Judge FRIEDMAN joins in this dissenting opinion.
. The petitioner’s Section 1983 cause of action alleged that the respondents deprived the child of his substantive rights under the Due Process Clause of the Fourteenth Amendment by failing to protect him against his father's abuse. Although custody was initially withheld, the court returned the child to his father after two doctors, a police detective, social service caseworkers, hospital personnel and the county attorney jointly determined that because insufficient evidence of child abuse existed, the child could no longer remain in the court’s custody, particularly where in this instance the father denied any abuse.
. As for whether a cause of action for the intentional infliction of emotional distress may be entertained, I note that Appellees' conduct may be characterized at best as extreme and outrageous and that Appellants have set forth a viable cause of action for intentional infliction of emotional distress.
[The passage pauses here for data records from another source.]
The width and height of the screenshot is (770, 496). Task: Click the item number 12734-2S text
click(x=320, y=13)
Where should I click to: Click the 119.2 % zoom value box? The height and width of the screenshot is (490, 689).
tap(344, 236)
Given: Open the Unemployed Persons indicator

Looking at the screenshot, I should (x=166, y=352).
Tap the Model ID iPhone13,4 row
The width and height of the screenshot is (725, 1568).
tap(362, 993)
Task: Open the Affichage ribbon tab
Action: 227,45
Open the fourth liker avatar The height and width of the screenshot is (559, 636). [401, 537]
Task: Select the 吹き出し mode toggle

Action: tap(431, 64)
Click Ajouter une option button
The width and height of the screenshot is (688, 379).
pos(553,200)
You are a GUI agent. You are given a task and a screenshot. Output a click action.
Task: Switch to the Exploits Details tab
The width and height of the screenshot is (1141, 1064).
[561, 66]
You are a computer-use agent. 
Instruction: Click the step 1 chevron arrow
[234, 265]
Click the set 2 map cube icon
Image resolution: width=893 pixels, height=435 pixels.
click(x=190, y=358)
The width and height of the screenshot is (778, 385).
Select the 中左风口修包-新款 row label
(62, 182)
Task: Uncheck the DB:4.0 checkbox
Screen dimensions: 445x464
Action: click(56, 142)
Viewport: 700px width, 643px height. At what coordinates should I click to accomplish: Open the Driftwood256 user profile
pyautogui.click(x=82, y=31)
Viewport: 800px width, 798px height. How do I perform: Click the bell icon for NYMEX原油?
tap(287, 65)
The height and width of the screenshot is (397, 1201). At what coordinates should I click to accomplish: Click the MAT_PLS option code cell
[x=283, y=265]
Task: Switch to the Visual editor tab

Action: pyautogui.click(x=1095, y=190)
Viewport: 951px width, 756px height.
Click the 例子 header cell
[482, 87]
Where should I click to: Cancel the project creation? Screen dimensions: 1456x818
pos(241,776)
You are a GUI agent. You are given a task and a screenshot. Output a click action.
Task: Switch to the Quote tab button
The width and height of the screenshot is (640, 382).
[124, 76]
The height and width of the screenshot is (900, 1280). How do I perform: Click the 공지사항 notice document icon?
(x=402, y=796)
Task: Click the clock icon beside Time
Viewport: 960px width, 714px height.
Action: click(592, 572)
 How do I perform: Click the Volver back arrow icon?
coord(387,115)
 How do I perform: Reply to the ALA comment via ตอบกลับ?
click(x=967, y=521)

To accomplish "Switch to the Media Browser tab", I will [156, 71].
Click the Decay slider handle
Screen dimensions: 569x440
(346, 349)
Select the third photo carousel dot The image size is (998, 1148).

Appellants cite Hunger v. Grand Central Sanitation, 447 Pa.Super. 575, 670 A.2d 173 (1996), where the Superior Court set forth the applicable standard in determining a cause of action for intentional infliction of emotional distress. A plaintiff must prove that the defendant’s conduct was extreme and outrageous and that the plaintiff suffered a medically confirmed injury. Appellees rely on Armstrong v. Paoli Memorial Hospital, 430 Pa.Super. 36, 633 A.2d 605 (1993) (citing Kazatsky v. King David Memorial Park, Inc., 515 Pa. 183, 527 A.2d 988 (1987)), for the proposition that Pennsylvania has not adopted the cause of action of intentional infliction of emotional distress as defined in the Restatement. In Kazatsky the court held that in order to prevail on an intentional infliction of emotional distress cause of action the plaintiff must provide competent medical *1257evidence to prove the existence of emotional distress. The court neither adopted nor rejected Section 46 of the Restatement (Second) Torts but merely stated what the plaintiff’s burden should be if Section 46 were accepted. See Hoy v. Angelone, 554 Pa. 134, 720 A.2d 745 (1998) (holding that the factor of retaliation is a consideration in recovering for intentional infliction of emotional distress in a sexual harassment case).
Furthermore, I agree that punitive damages are a form of relief and are not a separate cause of action. Appellants acknowledge that they erroneously pleaded punitive damages as a cause of action. According to Brennan v. National Telephone Directory Corp., 850 F.Supp. 331 (E.D.Pa.1994), if a plaintiff asserts punitive damages in a separate cause of action, the plaintiff should be granted leave to replead her claim for punitive damages as an appropriate substantive claim for damages.